AP Precalculus -3.14 Polar Function Graphs- MCQ Exam Style Questions - Effective Fall 2023

AP Precalculus -3.14 Polar Function Graphs- MCQ Exam Style Questions – Effective Fall 2023

AP Precalculus -3.14 Polar Function Graphs- MCQ Exam Style Questions – AP Precalculus- per latest AP Precalculus Syllabus.

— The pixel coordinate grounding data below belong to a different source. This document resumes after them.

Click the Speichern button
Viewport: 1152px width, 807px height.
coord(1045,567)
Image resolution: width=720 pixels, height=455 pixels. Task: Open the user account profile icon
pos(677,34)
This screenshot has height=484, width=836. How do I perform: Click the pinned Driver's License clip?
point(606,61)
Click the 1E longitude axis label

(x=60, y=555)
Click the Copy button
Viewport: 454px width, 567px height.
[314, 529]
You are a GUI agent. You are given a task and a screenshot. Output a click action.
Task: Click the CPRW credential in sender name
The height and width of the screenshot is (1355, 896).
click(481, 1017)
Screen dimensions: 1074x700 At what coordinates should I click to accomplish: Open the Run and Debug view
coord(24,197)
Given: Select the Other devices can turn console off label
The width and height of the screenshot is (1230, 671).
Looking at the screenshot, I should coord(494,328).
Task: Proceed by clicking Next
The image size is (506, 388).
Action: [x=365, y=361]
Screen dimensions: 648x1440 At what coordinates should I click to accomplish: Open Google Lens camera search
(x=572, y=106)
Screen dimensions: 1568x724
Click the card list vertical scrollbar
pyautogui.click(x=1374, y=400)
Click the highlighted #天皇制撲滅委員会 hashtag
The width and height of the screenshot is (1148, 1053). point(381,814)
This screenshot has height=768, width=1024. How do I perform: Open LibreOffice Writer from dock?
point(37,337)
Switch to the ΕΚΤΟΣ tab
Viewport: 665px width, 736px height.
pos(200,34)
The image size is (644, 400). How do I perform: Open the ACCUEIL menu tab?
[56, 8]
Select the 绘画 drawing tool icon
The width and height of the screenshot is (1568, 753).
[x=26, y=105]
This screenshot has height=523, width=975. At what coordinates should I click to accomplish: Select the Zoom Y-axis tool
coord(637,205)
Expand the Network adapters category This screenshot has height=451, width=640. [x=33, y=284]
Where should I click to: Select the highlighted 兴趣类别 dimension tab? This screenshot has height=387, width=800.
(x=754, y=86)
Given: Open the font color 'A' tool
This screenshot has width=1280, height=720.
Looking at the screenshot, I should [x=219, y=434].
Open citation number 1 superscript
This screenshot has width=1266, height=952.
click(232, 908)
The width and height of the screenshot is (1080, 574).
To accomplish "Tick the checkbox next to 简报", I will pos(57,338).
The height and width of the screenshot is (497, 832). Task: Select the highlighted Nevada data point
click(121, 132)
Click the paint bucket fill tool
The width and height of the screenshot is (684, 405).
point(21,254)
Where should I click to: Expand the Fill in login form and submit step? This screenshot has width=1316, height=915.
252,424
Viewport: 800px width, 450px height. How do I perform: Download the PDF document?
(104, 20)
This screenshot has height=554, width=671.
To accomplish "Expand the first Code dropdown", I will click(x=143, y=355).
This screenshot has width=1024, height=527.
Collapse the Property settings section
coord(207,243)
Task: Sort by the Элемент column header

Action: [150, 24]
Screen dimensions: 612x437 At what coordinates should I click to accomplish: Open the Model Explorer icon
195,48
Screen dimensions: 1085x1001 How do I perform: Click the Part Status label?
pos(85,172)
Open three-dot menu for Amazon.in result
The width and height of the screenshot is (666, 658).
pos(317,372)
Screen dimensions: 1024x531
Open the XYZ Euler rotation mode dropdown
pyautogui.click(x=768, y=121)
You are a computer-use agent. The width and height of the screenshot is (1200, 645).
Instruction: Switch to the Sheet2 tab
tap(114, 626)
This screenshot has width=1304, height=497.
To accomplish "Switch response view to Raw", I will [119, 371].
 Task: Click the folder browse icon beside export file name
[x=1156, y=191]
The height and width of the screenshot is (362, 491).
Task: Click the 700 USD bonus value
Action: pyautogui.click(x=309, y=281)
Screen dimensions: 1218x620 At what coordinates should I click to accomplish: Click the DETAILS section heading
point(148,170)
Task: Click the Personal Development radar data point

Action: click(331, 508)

AP Precalculus – MCQ Exam Style Questions- All Topics

Question

Which of the following is the graph of the polar function $ r = f(\theta) $, where $ f(\theta) = 2\cos(2\theta) $, in the polar coordinate system for $ -\frac{\pi}{2} \leq \theta \leq \frac{\pi}{2} $?

▶️ Answer/Explanation

Detailed solution

The equation $ r = 2\cos(2\theta) $ represents a rose curve with 4 petals (since the coefficient of $\theta$ is even, the number of petals is $2n = 4$). Over the domain $-\frac{\pi}{2} \leq \theta \leq \frac{\pi}{2}$, the curve completes two full petals (one in the right half-plane and one in the upper/lower quadrants depending on $\theta$), and the graph shown in option (B) matches the correctly restricted portion of the 4-petaled rose.
✅ Answer: (B)

Question

The function $ f $ is given by $ f(x) = 3 \cos(\pi x) $, where $ 0 \leq x \leq 1 $. Which of the following gives $ f^{-1}(x) $?

(A) $ 3 \cos^{-1}(\pi x) $, $-3 \leq x \leq 3$
(B) $ \frac{1}{3 \cos(\pi x)} $, $-3 \leq x \leq 3$
(C) $ \pi \cos^{-1}\left( \frac{x}{3} \right) $, $-3 \leq x \leq 3$
(D) $ \frac{1}{\pi} \cos^{-1}\left( \frac{x}{3} \right) $, $-3 \leq x \leq 3$

▶️ Answer/Explanation

Detailed solution

To find the inverse:
Set $ y = 3\cos(\pi x) $, swap $ x $ and $ y $:
$ x = 3\cos(\pi y) $.
Solve for $ y $:
$ \cos(\pi y) = \frac{x}{3} $
$ \pi y = \cos^{-1}\left( \frac{x}{3} \right) $
$ y = \frac{1}{\pi} \cos^{-1}\left( \frac{x}{3} \right) $.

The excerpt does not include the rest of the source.